Among the popular tourist destinations in Kelantan are:

- Siti Khadijah Market – A market mostly run by women.
- Taman Negara – Located in the Gua Musang Region, Kelantan, near the Pahang border and Terengganu. It is located in the Hantu Hill and Lebir reserve forest.
- Wat Photivihan Sleeping Buddha – This temple is one of the 25 temples found in Tumpat, and is one of the most popular in the country.
- Seng Choon Kiong (Mazu Temple) – approximately 300 years old Temple in Kampung Tok'kong and is a site of pilgrimage for worshippers of Mazu in Malaysia
- Sultan Ismail Petra Silver Jubilee Mosque – Mosque that combines Chinese and Islamic architecture and resembles a 1,000-year-old Niujie Mosque in Beijing, China.

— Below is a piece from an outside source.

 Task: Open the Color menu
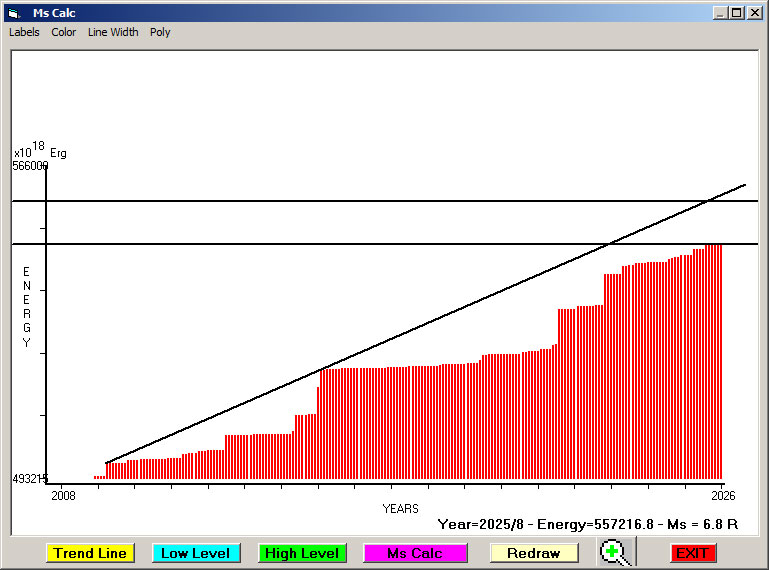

- Irama Bachok Beach – Located within the Bachok District and is the main tourist spot of Bachok District residents and Kelantan residents in particular.
- Gunung Stong State Park – Home to one of the highest waterfalls in Malaysia, the seven-tiered Jelawang Waterfall.
- Muhammadi Mosque – One of the symbols of splendor in this city that has the hallmarks of graceful gates and golden colors. Al-Muhammadi Mosque's name is a tribute to Sultan Muhammad IV's contribution and service to the state.
- Masjid Al-Ismaili – Mosque located in Bandar Baru Pasir Pekan, Wakaf Baru.
- Pantai Bisikan Bayu (Beach of Whispering Breeze) – also known as Pantai Dalam Rhu, the wind at the beach produces a quite sound that, locals say, sounds like a soothing whisper.
- Handicraft Village and Craft Museum – Also known as "Balai Getam Guri", it has many examples of Kelantanese craftsmanship such as traditional embroidery, songket weaving, batik printing, silver work and wood carving.